## TEXT EXTRACT
%%
Based on the phenomenon, some experts derived the water flooding characteristic curve suitable for the ultra-high water cut stage by the method of reverse or fractal theory (Guan and Wen-rui 2019; Andersen et al. 2020; Wenjun 2020; Liu et al. 2021). And most scholars proposed some special mathematical expression forms based on the conventional water flooding characteristic curve expression, such as polynomial function term (Zhaojie and Fengpeng 2013; Feng et al. 2014; Xiaolin and Zhiping 2015; Zhinbin 2015) or exponential function term (Dekang 2017; Jianwei and Yigen 2020). The water flooding characteristic curve generated in these ways will cause the left and right ends of the expression to be unequal when the water saturation approaches the extreme value. In addition, some experts have appended some special mathematical functions to the B-type water flooding characteristic curve, such as logarithmic function term (Chuanzhi and Duanping 2015; Zhinbin 2015; Zhibin 2016; Jiqiang and Shuhong 2017), trigonometric function form (Wang et al. 2013; Ke and Jinqing 2019) and infinite term rational polynomial form (Haohan 2019). Although the problem that the left and right ends of the expression are not equal has been solved, the "upward warping" phenomenon of the water flooding characteristic curve in ultra-high water cut stage cannot be accurately characterized. Meanwhile, there are also problems of complex relationship representation, low fitting accuracy and large prediction error.
%%
## TASK DIRECTIONS
In the text on water flooding characteristic curves, which three kinds of mathematical function have some experts appended to the B-type curve?

## SUPPLIED MATERIAL
%%
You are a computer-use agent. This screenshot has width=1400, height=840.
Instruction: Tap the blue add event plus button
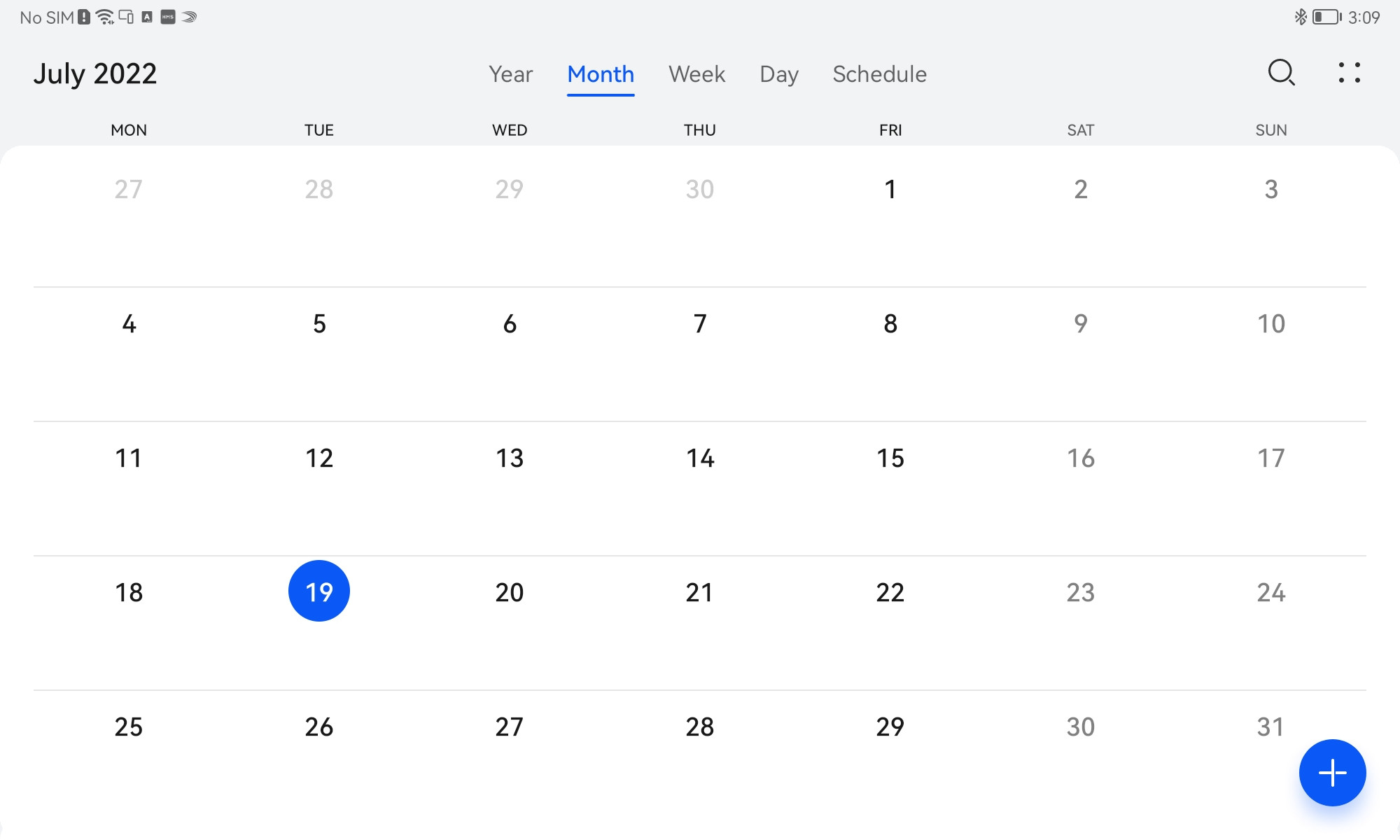(1332, 773)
%%
## WRITTEN ANSWER
A logarithmic function term, a trigonometric function form, and an infinite term rational polynomial form.